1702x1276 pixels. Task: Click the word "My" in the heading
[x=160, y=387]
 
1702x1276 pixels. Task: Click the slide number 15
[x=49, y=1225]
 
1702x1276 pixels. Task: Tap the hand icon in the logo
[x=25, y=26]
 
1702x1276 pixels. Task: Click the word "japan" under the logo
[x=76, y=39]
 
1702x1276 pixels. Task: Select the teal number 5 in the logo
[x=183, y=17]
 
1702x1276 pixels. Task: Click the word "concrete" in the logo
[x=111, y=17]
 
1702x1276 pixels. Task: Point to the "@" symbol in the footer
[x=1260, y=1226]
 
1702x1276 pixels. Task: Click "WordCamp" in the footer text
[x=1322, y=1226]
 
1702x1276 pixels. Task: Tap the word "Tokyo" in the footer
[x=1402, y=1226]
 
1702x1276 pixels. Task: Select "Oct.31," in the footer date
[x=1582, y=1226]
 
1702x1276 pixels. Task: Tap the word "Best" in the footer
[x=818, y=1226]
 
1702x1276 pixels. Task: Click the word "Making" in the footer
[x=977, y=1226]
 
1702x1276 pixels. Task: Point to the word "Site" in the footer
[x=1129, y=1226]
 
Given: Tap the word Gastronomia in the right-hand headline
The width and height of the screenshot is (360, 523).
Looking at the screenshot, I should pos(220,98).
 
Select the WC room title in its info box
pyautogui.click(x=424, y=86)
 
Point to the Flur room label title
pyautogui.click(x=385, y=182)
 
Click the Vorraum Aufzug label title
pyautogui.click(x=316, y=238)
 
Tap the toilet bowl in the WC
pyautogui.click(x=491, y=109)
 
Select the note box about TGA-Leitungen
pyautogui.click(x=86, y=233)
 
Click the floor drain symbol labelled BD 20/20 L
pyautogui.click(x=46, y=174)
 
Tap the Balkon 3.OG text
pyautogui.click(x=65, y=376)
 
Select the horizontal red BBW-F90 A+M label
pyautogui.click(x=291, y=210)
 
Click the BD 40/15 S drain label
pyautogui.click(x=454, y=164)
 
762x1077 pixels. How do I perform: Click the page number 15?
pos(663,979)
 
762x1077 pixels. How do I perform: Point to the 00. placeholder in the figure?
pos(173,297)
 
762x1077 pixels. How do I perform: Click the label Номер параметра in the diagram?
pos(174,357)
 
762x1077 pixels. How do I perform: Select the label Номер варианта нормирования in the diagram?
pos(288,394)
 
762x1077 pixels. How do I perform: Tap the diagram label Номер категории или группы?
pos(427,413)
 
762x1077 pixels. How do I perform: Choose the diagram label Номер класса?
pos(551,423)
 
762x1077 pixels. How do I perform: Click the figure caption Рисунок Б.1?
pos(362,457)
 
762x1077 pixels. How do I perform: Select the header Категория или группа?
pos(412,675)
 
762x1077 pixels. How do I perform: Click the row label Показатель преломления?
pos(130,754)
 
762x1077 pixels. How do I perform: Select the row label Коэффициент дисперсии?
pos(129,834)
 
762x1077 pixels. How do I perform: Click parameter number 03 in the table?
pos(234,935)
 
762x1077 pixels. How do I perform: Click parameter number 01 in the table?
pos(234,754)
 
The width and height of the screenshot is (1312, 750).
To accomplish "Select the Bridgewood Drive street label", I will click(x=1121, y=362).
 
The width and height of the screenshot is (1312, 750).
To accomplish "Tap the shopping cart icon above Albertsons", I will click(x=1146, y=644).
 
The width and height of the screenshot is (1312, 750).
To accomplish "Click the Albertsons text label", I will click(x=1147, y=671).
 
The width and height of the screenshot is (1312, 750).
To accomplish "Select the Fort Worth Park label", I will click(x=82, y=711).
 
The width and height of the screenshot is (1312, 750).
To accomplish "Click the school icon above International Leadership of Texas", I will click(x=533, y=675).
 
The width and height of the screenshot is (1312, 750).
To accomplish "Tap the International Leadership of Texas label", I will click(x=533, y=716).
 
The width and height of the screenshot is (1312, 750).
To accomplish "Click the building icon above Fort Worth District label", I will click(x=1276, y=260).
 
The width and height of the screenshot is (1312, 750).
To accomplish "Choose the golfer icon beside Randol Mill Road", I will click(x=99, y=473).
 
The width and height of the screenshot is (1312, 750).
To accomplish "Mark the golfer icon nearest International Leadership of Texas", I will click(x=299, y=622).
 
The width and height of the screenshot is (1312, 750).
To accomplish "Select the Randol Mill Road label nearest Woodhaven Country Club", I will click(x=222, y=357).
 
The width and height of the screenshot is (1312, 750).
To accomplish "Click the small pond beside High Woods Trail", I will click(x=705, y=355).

***

### Short task
Copy the listing above line for line, without changing anything.

### Output of the task
1702x1276 pixels. Task: Click the word "My" in the heading
[x=160, y=387]
 
1702x1276 pixels. Task: Click the slide number 15
[x=49, y=1225]
 
1702x1276 pixels. Task: Tap the hand icon in the logo
[x=25, y=26]
 
1702x1276 pixels. Task: Click the word "japan" under the logo
[x=76, y=39]
 
1702x1276 pixels. Task: Select the teal number 5 in the logo
[x=183, y=17]
 
1702x1276 pixels. Task: Click the word "concrete" in the logo
[x=111, y=17]
 
1702x1276 pixels. Task: Point to the "@" symbol in the footer
[x=1260, y=1226]
 
1702x1276 pixels. Task: Click "WordCamp" in the footer text
[x=1322, y=1226]
 
1702x1276 pixels. Task: Tap the word "Tokyo" in the footer
[x=1402, y=1226]
 
1702x1276 pixels. Task: Select "Oct.31," in the footer date
[x=1582, y=1226]
 
1702x1276 pixels. Task: Tap the word "Best" in the footer
[x=818, y=1226]
 
1702x1276 pixels. Task: Click the word "Making" in the footer
[x=977, y=1226]
 
1702x1276 pixels. Task: Point to the word "Site" in the footer
[x=1129, y=1226]
 
Given: Tap the word Gastronomia in the right-hand headline
The width and height of the screenshot is (360, 523).
Looking at the screenshot, I should pos(220,98).
 
Select the WC room title in its info box
pyautogui.click(x=424, y=86)
 
Point to the Flur room label title
pyautogui.click(x=385, y=182)
 
Click the Vorraum Aufzug label title
pyautogui.click(x=316, y=238)
 
Tap the toilet bowl in the WC
pyautogui.click(x=491, y=109)
 
Select the note box about TGA-Leitungen
pyautogui.click(x=86, y=233)
 
Click the floor drain symbol labelled BD 20/20 L
pyautogui.click(x=46, y=174)
 
Tap the Balkon 3.OG text
pyautogui.click(x=65, y=376)
 
Select the horizontal red BBW-F90 A+M label
pyautogui.click(x=291, y=210)
 
Click the BD 40/15 S drain label
pyautogui.click(x=454, y=164)
 
762x1077 pixels. How do I perform: Click the page number 15?
pos(663,979)
 
762x1077 pixels. How do I perform: Point to the 00. placeholder in the figure?
pos(173,297)
 
762x1077 pixels. How do I perform: Click the label Номер параметра in the diagram?
pos(174,357)
 
762x1077 pixels. How do I perform: Select the label Номер варианта нормирования in the diagram?
pos(288,394)
 
762x1077 pixels. How do I perform: Tap the diagram label Номер категории или группы?
pos(427,413)
 
762x1077 pixels. How do I perform: Choose the diagram label Номер класса?
pos(551,423)
 
762x1077 pixels. How do I perform: Click the figure caption Рисунок Б.1?
pos(362,457)
 
762x1077 pixels. How do I perform: Select the header Категория или группа?
pos(412,675)
 
762x1077 pixels. How do I perform: Click the row label Показатель преломления?
pos(130,754)
 
762x1077 pixels. How do I perform: Select the row label Коэффициент дисперсии?
pos(129,834)
 
762x1077 pixels. How do I perform: Click parameter number 03 in the table?
pos(234,935)
 
762x1077 pixels. How do I perform: Click parameter number 01 in the table?
pos(234,754)
 
The width and height of the screenshot is (1312, 750).
To accomplish "Select the Bridgewood Drive street label", I will click(x=1121, y=362).
 
The width and height of the screenshot is (1312, 750).
To accomplish "Tap the shopping cart icon above Albertsons", I will click(x=1146, y=644).
 
The width and height of the screenshot is (1312, 750).
To accomplish "Click the Albertsons text label", I will click(x=1147, y=671).
 
The width and height of the screenshot is (1312, 750).
To accomplish "Select the Fort Worth Park label", I will click(x=82, y=711).
 
The width and height of the screenshot is (1312, 750).
To accomplish "Click the school icon above International Leadership of Texas", I will click(x=533, y=675).
 
The width and height of the screenshot is (1312, 750).
To accomplish "Tap the International Leadership of Texas label", I will click(x=533, y=716).
 
The width and height of the screenshot is (1312, 750).
To accomplish "Click the building icon above Fort Worth District label", I will click(x=1276, y=260).
 
The width and height of the screenshot is (1312, 750).
To accomplish "Choose the golfer icon beside Randol Mill Road", I will click(x=99, y=473).
 
The width and height of the screenshot is (1312, 750).
To accomplish "Mark the golfer icon nearest International Leadership of Texas", I will click(x=299, y=622).
 
The width and height of the screenshot is (1312, 750).
To accomplish "Select the Randol Mill Road label nearest Woodhaven Country Club", I will click(x=222, y=357).
 
The width and height of the screenshot is (1312, 750).
To accomplish "Click the small pond beside High Woods Trail", I will click(x=705, y=355).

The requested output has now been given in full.